I'm really enjoying Colin Thubron's latest book, To A Mountain In Tibet. It's odd, but this is the first Thubron I've ever read. He's such an exceptionally gifted and vivid travel writer. This from Chapter One, where Thubron explains the motivation behind his pilgrimage to sacred Mount Kailas:
Sometimes journeys begin long before their first step is taken. Mine, without my knowing, starts long ago, in a hospital ward, as the last of my family dies. There is nothing strange in this, the state of being alone. The death of parents may bring resigned sadness, even a guilty freedom. Instead I need to leave a sign of their pasage. My mother died just now, it seems, not in the way she wished; my father before her; my sister before that, at the age of twenty-one ...
... You cannot walk out your grief, I know, or absolve yourself of your survival, or bring anyone back. You are left with the desire only that things not be as they are. So you choose somewhere meaningful on the earth's surface, as if planning a secular pilgrimage. Yet the meaning is not your own. Then you go on a journey (it's my profession, after all), walking to a place beyond your own history, to the sound of the river flowing the other way. In the end you come to a rest at a mountain that is holy to others.
The reason for this is beyond articulation. A journey is not a cure. It brings an illusion, only, of change, and becomes at best a spartan comfort.

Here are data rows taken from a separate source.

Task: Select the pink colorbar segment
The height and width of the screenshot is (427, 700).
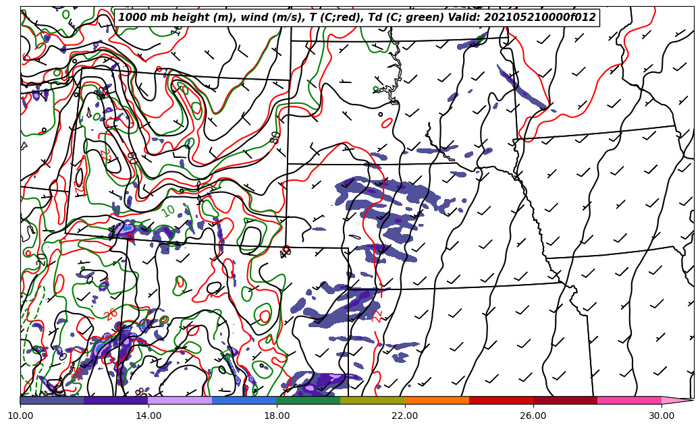Action: 629,400
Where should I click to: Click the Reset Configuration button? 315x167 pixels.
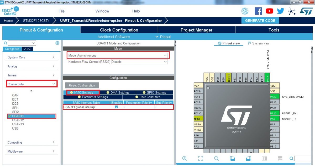coord(82,85)
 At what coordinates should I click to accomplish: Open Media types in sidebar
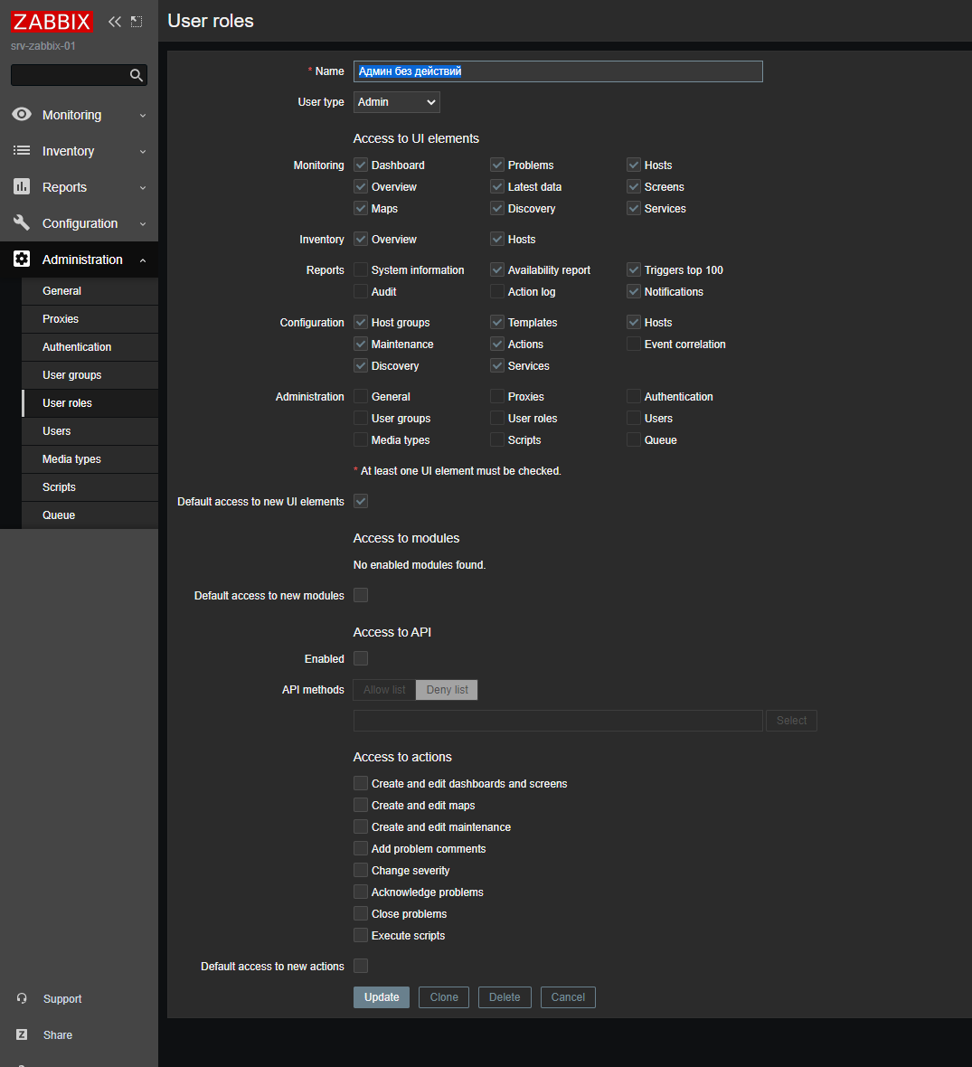(71, 459)
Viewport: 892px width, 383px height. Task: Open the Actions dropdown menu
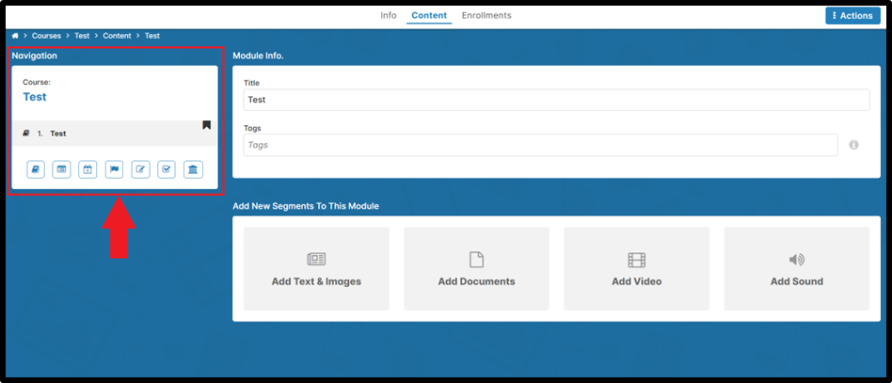point(851,15)
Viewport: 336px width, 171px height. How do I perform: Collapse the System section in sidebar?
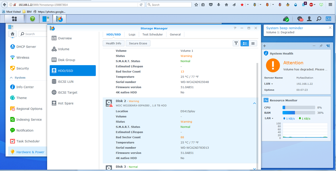pyautogui.click(x=11, y=78)
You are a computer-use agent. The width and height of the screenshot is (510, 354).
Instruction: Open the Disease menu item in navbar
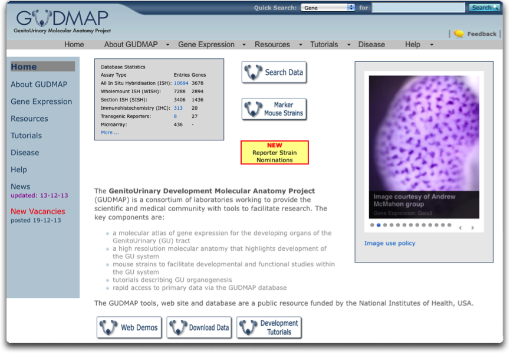(371, 45)
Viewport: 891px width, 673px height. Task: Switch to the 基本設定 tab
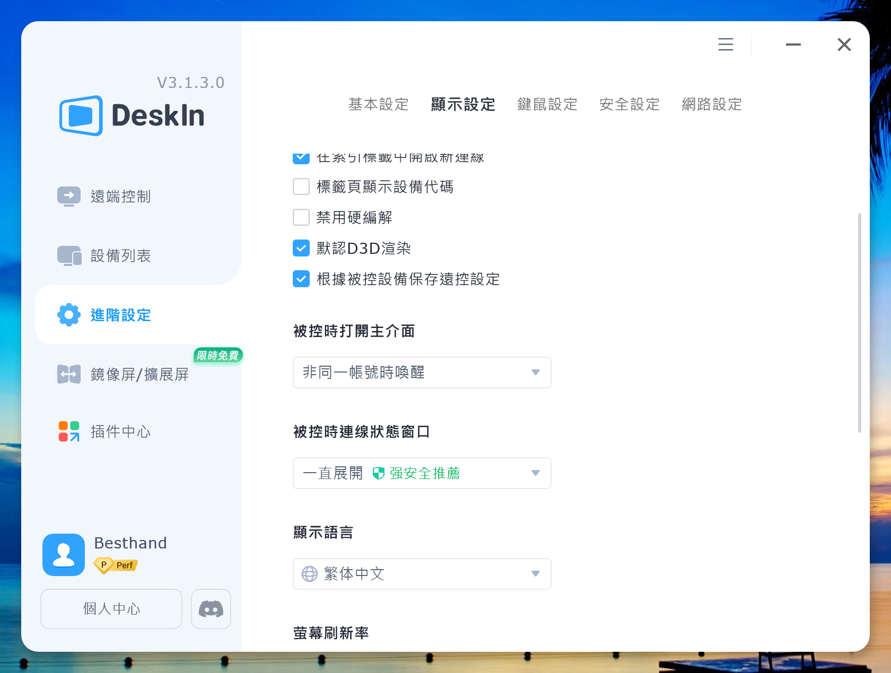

All this is quite subtle, and honest, and beautifully expressed, I think.Thubron is saying that grief cannot be assuaged by propitiating the gods after walking another culture's pilgrimage route. You still exist - a survivor - for the moment, and death is still final. Nevertheless, there is meaning to this journey, even if the meaning is not clearly relevant to your own history. He's doing the trip in memory of his parents, as a sign of their passage, although actually the real reason is beyond articulation. You follow the river flowing the other way (he's travelling upstream from Nepal into Tibet) - suggesting difficulty, going against the current - until your secular pilgrimage reaches a mountain that is holy, but holy to others. You are not cured of your sadness, and any change you may feel is an illusion.
We'll see by the end of the book if he gains any enlightenment.
My own mother and father also died during the past few years; and my sister, like Thubron's, died in her twenties.